Basic income in B.C.? Green Party wants it, but some welfare advocates don't

Politicians and activists remain divided on whether a guaranteed income for British Columbians would be sustainable

Politicians, activists remain divided on if a guaranteed income for British Columbians would be sustainable

B.C. Green Party leader Andrew Weaver says a guaranteed income for British Columbians would help combat growing unaffordability throughout the province. (Karin Larsen/CBC)

The B.C. Green Party has renewed its calls for the creation of a basic income for British Columbians following the release of the provincial budget, and citing the province's rising costs of living and stagnant welfare rates.

Party leader Andrew Weaver says a guaranteed income for British Columbians would help combat growing unaffordability throughout the province. 

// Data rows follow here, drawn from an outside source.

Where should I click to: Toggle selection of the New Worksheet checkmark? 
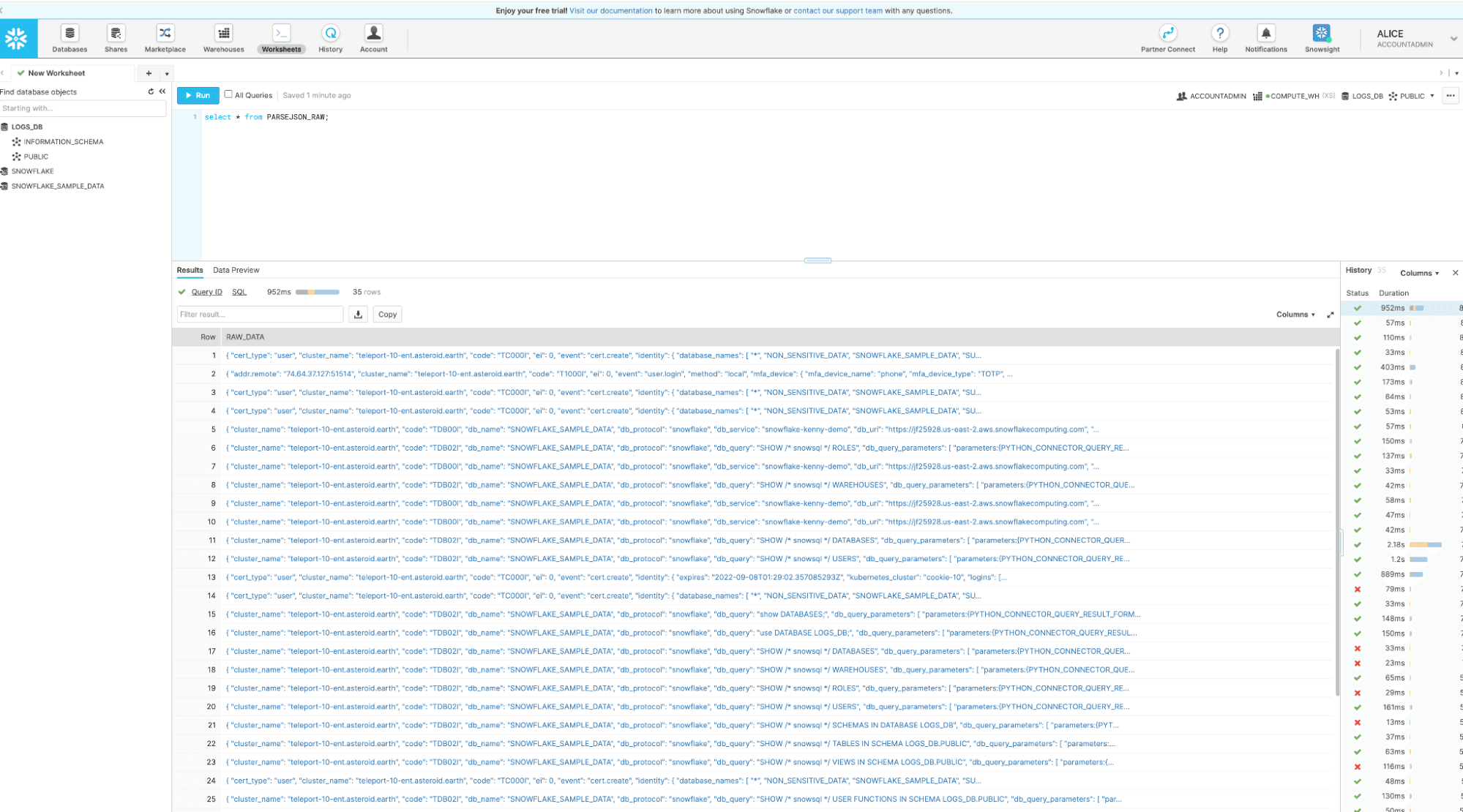[20, 72]
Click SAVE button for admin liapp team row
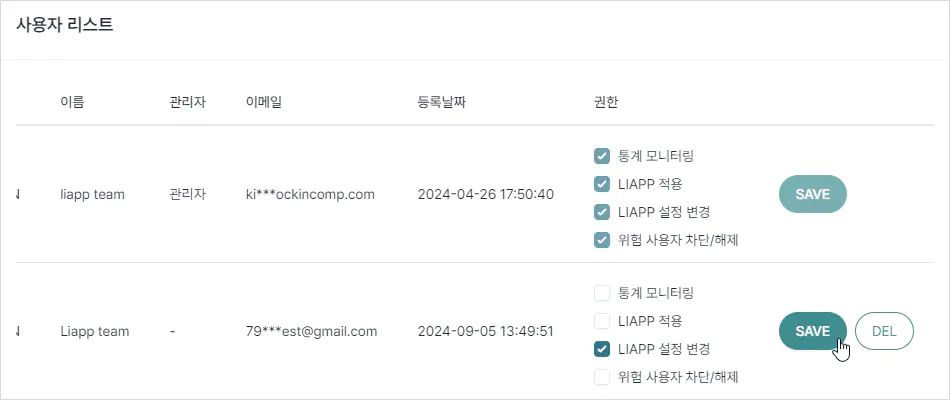This screenshot has width=950, height=400. pyautogui.click(x=812, y=194)
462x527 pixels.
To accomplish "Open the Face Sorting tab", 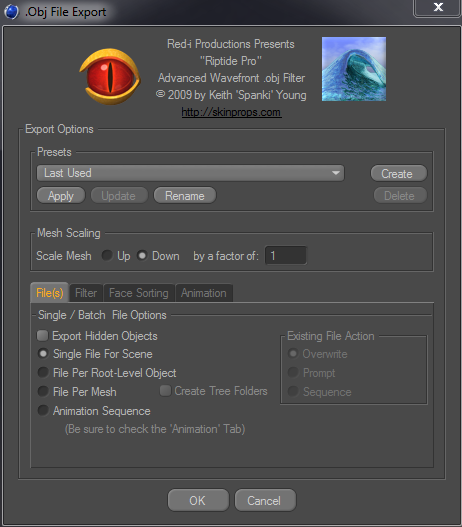I will click(139, 293).
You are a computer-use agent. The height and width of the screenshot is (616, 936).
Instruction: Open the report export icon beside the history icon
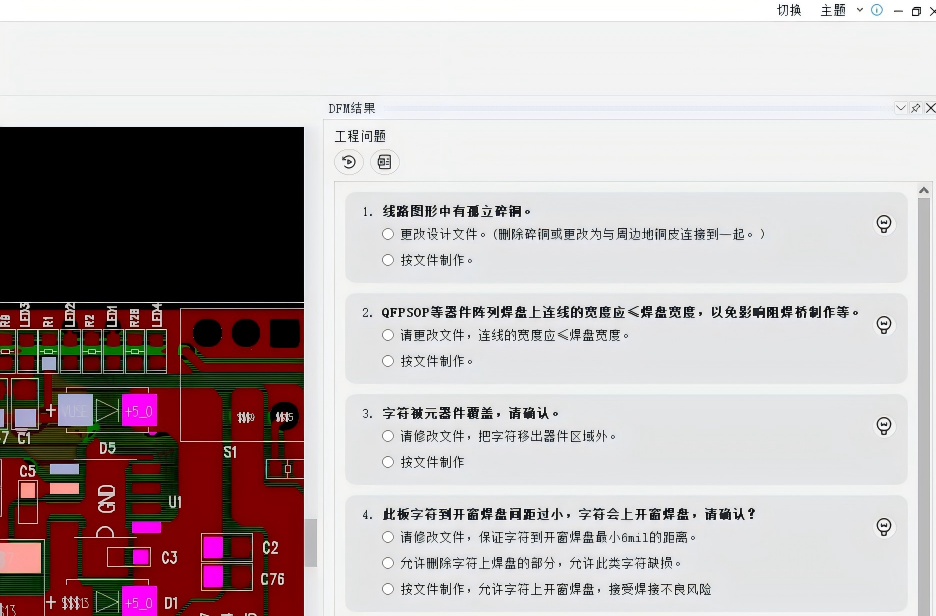(384, 161)
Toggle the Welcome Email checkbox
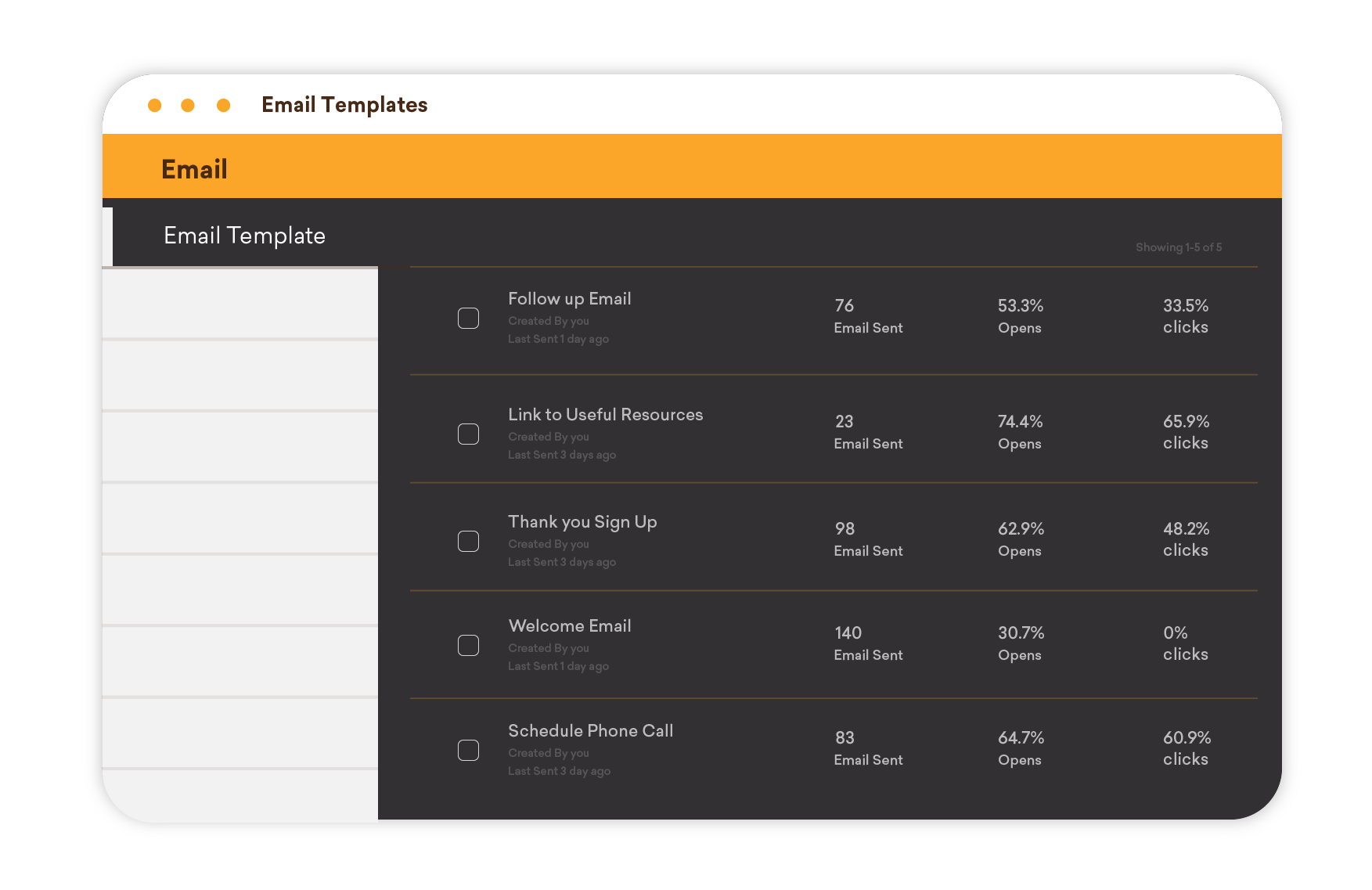This screenshot has width=1372, height=890. 468,646
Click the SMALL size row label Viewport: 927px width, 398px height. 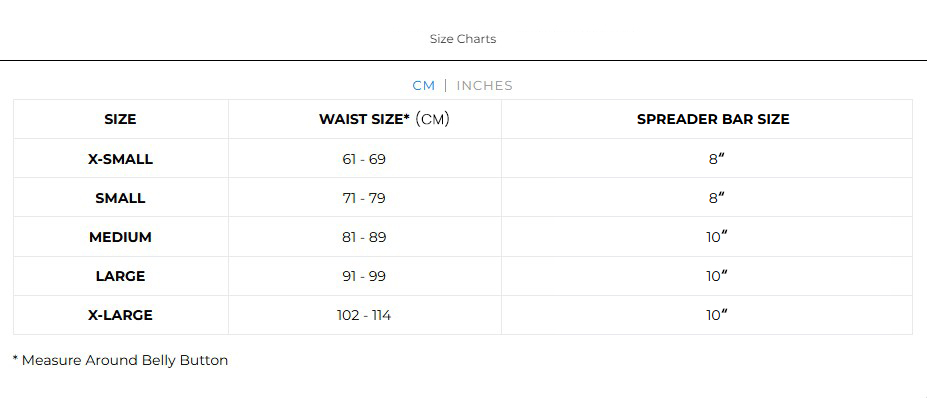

"The idea is that you provide a minimum level of income, which is there as a safety net," said Weaver, adding that it would only be provided to residents that need it.

A basic income pilot project is currently underway in Ontario. The goal is to understand some of the economic and social consequences of the policy, as well as its effectiveness in reducing poverty.

The Oak Bay-Gordon Head MLA says it's time B.C. jumped into the fray — and that the Greens would roll out a pilot if they took office.

"It eliminates the need for a lot of other services," he said.

Green Party Leader Andrew Weaver (left) calls for B.C. to pilot a basic income program. (Richard Zussman/CBC News)

Advocates not convinced

But the effectiveness of basic income policies has long been debated. According to economist Steeve Mongrain, when basic incomes go into practice, they often come at the expense of other social welfare programs like disability assistance.

"It's basically grabbing all these types of programs and kind of folding them into one, reducing the administrative costs, and also making it independent of your ability to work and all these types of conditions," he said.

While there are benefits in reducing administrative costs, welfare advocate Jean Swanson, member of Raise the Rates, says guaranteed incomes can do more harm than good.

"A lot of the powerful people who want it ... their main goal is to collapse all the social programs we have into one, and to save money," she said.

"We wouldn't have old age pension. We wouldn't have guaranteed income supplement. We wouldn't have social housing. Who knows what else we wouldn't have. Some people could actually lose money."

It remains to be seen how any basic income program would function at the provincial level. But Swanson stands by her cause for increasing programs that are currently in place, including B.C. welfare.

"The amount needs to be increased a lot, and the system needs to be respectful."